Please extract the lines of the entries below, starting at the line containing "Task: Click the help" and ending at the line containing "Action: coord(1251,179)". Reproduce them character for character, with nothing before or after.

# Supplied records
*-*-*

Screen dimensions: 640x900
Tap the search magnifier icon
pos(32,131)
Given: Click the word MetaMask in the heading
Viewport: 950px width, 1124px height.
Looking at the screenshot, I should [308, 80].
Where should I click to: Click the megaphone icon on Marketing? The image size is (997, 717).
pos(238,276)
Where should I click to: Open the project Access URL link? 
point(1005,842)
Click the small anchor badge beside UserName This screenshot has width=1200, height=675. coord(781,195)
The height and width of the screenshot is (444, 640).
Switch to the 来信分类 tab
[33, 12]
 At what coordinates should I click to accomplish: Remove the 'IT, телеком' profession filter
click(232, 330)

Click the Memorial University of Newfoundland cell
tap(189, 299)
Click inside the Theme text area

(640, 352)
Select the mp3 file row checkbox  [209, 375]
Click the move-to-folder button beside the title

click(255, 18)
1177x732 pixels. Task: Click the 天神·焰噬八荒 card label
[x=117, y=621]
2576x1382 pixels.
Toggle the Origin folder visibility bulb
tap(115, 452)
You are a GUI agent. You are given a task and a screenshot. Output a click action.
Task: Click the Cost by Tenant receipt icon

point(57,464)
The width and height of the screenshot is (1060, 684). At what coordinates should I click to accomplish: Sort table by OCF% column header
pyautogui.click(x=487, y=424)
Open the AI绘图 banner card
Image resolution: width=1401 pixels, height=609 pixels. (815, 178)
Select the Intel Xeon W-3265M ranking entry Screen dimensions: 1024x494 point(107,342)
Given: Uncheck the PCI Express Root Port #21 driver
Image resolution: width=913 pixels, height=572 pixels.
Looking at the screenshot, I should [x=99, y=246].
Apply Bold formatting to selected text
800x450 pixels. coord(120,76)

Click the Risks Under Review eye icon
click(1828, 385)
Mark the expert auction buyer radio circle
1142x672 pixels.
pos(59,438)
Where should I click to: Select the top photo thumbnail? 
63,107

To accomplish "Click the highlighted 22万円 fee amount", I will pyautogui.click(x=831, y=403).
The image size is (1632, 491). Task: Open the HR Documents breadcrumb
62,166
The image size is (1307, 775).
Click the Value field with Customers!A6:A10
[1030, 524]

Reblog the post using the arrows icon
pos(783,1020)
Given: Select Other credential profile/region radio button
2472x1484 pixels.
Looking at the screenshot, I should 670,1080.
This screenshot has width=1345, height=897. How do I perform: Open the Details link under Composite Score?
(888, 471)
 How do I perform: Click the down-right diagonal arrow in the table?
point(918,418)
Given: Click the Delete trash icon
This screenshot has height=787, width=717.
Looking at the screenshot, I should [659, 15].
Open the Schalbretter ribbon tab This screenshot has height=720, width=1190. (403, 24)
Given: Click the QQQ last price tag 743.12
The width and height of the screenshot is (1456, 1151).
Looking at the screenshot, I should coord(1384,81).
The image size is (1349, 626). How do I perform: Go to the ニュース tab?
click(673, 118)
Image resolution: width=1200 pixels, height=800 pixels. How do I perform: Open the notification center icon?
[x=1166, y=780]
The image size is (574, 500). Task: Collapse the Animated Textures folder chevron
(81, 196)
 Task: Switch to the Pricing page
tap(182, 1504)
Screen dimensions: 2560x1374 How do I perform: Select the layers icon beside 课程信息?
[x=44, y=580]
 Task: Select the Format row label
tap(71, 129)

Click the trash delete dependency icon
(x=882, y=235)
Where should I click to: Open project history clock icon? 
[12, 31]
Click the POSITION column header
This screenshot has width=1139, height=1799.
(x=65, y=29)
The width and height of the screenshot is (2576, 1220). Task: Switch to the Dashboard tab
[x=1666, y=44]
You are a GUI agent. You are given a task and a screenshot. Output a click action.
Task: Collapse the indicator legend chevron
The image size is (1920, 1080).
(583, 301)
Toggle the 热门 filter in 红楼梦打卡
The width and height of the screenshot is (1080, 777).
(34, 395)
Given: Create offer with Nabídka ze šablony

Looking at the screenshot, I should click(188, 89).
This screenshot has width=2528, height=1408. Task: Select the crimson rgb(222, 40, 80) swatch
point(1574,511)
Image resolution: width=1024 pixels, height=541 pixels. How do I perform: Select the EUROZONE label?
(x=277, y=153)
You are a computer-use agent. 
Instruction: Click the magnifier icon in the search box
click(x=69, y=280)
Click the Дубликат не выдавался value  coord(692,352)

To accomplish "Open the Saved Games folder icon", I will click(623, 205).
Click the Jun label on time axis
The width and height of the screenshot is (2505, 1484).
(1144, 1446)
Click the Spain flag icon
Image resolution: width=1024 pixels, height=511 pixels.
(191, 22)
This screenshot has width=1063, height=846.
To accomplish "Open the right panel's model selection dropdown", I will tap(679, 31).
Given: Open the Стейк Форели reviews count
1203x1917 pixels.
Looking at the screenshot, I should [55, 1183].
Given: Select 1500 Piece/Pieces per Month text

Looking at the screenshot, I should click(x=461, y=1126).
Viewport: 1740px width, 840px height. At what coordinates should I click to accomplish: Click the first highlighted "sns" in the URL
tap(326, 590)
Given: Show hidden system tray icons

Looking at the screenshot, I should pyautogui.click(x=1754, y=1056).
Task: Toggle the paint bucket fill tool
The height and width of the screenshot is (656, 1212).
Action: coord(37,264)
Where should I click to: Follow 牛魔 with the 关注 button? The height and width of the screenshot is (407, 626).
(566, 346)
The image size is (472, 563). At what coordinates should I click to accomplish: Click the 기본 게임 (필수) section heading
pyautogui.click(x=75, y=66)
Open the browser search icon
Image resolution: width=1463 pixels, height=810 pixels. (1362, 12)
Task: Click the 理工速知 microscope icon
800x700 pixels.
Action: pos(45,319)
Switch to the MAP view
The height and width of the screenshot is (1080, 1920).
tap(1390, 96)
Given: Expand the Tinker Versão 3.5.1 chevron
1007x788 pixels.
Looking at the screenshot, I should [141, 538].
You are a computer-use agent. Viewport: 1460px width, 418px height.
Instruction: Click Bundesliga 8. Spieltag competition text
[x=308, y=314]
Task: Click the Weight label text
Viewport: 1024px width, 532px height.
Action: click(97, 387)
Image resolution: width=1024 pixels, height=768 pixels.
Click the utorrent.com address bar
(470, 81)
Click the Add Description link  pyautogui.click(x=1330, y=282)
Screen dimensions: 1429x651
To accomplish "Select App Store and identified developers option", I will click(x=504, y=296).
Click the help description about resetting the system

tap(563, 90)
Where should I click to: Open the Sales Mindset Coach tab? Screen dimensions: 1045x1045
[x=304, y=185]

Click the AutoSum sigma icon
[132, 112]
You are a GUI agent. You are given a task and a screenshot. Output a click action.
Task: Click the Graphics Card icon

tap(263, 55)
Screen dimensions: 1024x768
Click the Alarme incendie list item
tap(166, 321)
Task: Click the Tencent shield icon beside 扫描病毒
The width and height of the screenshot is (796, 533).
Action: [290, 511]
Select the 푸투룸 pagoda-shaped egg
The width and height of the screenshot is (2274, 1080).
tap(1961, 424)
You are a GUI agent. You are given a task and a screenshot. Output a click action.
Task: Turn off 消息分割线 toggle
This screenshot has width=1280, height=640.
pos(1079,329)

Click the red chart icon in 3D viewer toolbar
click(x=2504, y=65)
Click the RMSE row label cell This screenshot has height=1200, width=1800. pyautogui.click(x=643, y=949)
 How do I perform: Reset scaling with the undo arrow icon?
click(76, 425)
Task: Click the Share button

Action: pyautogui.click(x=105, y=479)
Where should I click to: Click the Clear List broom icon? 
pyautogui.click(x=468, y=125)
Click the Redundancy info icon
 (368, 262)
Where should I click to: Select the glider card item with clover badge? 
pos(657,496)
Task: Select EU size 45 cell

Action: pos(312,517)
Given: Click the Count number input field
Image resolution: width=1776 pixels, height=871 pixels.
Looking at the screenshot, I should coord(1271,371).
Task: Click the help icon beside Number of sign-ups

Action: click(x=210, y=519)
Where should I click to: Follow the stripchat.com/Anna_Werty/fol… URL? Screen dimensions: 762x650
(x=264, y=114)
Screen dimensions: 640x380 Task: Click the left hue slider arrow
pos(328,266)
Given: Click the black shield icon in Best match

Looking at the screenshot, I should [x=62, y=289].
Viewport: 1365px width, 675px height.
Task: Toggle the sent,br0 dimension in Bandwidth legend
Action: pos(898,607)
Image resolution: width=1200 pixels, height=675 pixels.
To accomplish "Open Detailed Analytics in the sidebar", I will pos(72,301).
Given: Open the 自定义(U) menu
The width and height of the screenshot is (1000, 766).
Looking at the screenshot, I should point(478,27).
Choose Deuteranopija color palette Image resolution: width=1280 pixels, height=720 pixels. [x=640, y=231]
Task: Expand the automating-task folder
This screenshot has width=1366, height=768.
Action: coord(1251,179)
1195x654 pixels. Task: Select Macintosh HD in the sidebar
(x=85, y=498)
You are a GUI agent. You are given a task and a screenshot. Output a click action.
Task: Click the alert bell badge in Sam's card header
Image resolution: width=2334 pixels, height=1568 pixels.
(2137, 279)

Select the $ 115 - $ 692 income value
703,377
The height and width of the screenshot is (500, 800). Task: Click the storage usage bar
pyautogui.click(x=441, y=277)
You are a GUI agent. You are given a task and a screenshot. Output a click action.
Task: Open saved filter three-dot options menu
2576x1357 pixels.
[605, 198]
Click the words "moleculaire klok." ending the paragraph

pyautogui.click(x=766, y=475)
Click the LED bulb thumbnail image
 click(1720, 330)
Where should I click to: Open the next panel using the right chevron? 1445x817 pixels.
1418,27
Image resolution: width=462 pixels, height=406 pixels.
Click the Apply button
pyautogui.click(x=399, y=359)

*-*-*

# Output for this exercise
Task: Click the help icon beside Number of sign-ups

Action: click(x=210, y=519)
Where should I click to: Follow the stripchat.com/Anna_Werty/fol… URL? Screen dimensions: 762x650
(x=264, y=114)
Screen dimensions: 640x380 Task: Click the left hue slider arrow
pos(328,266)
Given: Click the black shield icon in Best match

Looking at the screenshot, I should [x=62, y=289].
Viewport: 1365px width, 675px height.
Task: Toggle the sent,br0 dimension in Bandwidth legend
Action: pos(898,607)
Image resolution: width=1200 pixels, height=675 pixels.
To accomplish "Open Detailed Analytics in the sidebar", I will pos(72,301).
Given: Open the 自定义(U) menu
The width and height of the screenshot is (1000, 766).
Looking at the screenshot, I should point(478,27).
Choose Deuteranopija color palette Image resolution: width=1280 pixels, height=720 pixels. [x=640, y=231]
Task: Expand the automating-task folder
This screenshot has width=1366, height=768.
Action: coord(1251,179)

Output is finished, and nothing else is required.